Diana Maliszewski and Wendy Burch Jones are members of Elementary Teachers of Toronto.
Asking the Important Questions
As the impact of school libraries being closed was felt around the province, a number of influential stakeholders stepped up to make a difference with the Save School Libraries Coalition. This group, comprised of key members of the Canadian literary community including authors, publishers, wholesalers, educators and the Ontario Library Association, came together to help ensure that these closures would be a short-term pandemic response and as soon as the pandemic was over, restrictions would be lifted and regular staffing restored. They embarked on a province-wide social media campaign to help school communities fight for their own school libraries leading up to the 2021-22 school year by asking three key questions of their local administrators and trustees:
- Does my child still have access to school library resources and to a qualified school library professional?

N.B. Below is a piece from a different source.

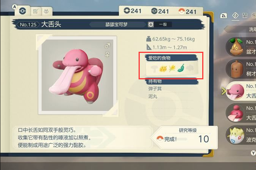The height and width of the screenshot is (170, 256).
Task: Switch to the research tasks checklist tab
Action: [x=36, y=11]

- Is a qualified school library professional responsible for selecting the books in my child’s school library?
- What is your plan for the school library next year?
#SaveSchoolLibraries
The #SaveSchoolLibraries hashtag garnered some media attention last fall when CBC called on Wendy Burch Jones to be a guest on Metro Morning with Ismaila Alfa (September 9, 2020: A TDSB librarian talks about what students lose when school libraries become isolation rooms) and then again on CBC Morning Live (CBC News Network) when she was interviewed by Heather Hiscox on September 15. In both interviews she spoke about being reassigned from her role as a teacherlibrarian to a Grade 1/2 classroom teacher and how the students at her school would be impacted by the closure of the school library.